Taking Care of Elderly Parents

Timothy Taylor writes,

Some other high-income countries have government programs to pay for long-term care. Not surprisingly, they spend a substantially greater share of GDP on long-term than does the U.S. In any event, the long-term U.S. budget picture is grim enough that adding another entitlement for the elderly isn’t likely.

As usual, he has useful links, primarily a CBO study.

I have a vision of the year 2025 in which the difference between the rich and everyone else is that the rich can afford to send their children to private schools, pay full fare for the children’s college education, and pay for their own parents’ long-term care. Everyone else will depend on public schools, community colleges and scholarships, and government-provided nursing homes. Otherwise, the lifestyles of the rich and the non-rich will look pretty similar.

A Grandparent Effect?

The BBC covers a study that suggests that social status depends on grandparents, not just parents.

“It may work through a number of channels including the inheritance of wealth and property, and may be aided by durable social institutions such as generation-skipping trusts, residential segregation, and other demographic processes.

Pointer from Jason Collins. He also has more.

My first thought is “mean reversion.” That is, suppose that you have two genetic types–rich and poor, call them R and P. Suppose that R and P each have children. Some of R’s children get unlucky and some of P’s children get lucky. Now the grandchildren of R still carry the R gene, so unless they are unlucky, they will revert to being rich. And conversely for the grandchildren of P. So you could observe a strong grandparent effect, based on mean-reversion and genetics alone.

But I have not read the paper.

Andrew Biggs on Social Security

He writes,

A Social Security reform that addressed the program’s structural and fiscal problems would begin by transforming today’s complex benefit formula into a two-part system consisting of a savings account and a flat universal benefit. Such a system could be implemented gradually — applying only to new workers as they entered the work force, and so very incrementally and slowly replacing today’s system without breaking any promises already made to working Americans.

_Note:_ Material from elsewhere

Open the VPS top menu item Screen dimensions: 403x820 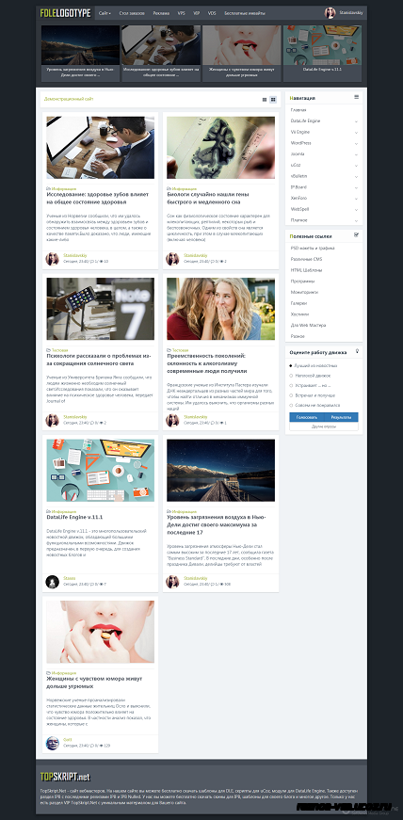(181, 12)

First, everyone in this new system — rich and poor alike — would be given an opportunity and a strong incentive to save for retirement. Each worker would be enrolled automatically in an employer-sponsored retirement account such as a 401(k) or 403(b). Workers would contribute at least 1.5% of pay, matched dollar for dollar by their employers. Universal retirement savings accounts would allow Social Security to focus its efforts: If everyone saved as they should for retirement, Social Security could concentrate its resources on low earners who needed the program the most.

Read the whole thing. To me, it comes across as centrist. But he would described as a nutter by most of the people who I would describe as nutters.

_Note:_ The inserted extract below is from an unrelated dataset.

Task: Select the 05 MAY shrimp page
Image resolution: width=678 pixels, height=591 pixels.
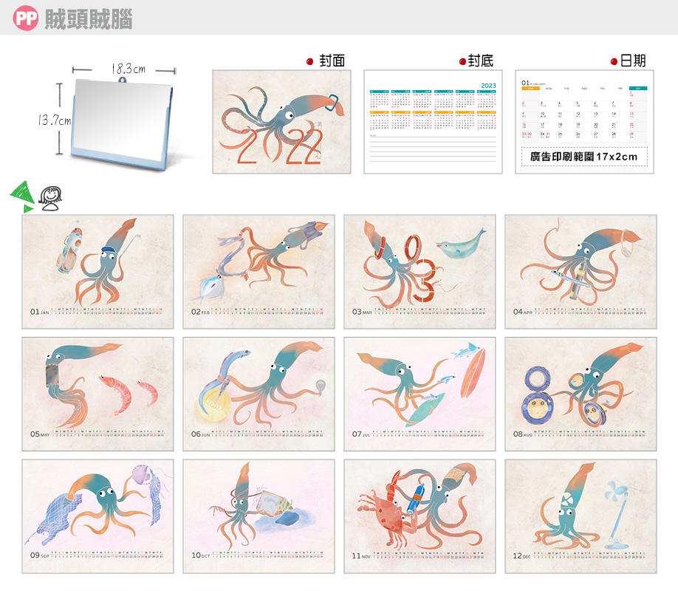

Education and Stratification

Megan McArdle writes,

according to Sean Reardon, there is also a gap between the middle class and the elite. American society is increasingly stratified, he says, because elite parents are investing so much in the cognitive enrichment of their kids.

But is that really the right explanation? The rich pulling away from the middle class is also exactly what we would see if test-taking ability has a substantial inherited component, and the American economy is increasingly selecting for people who are very, very good at taking tests.

Toss in changes in marriage patterns, too.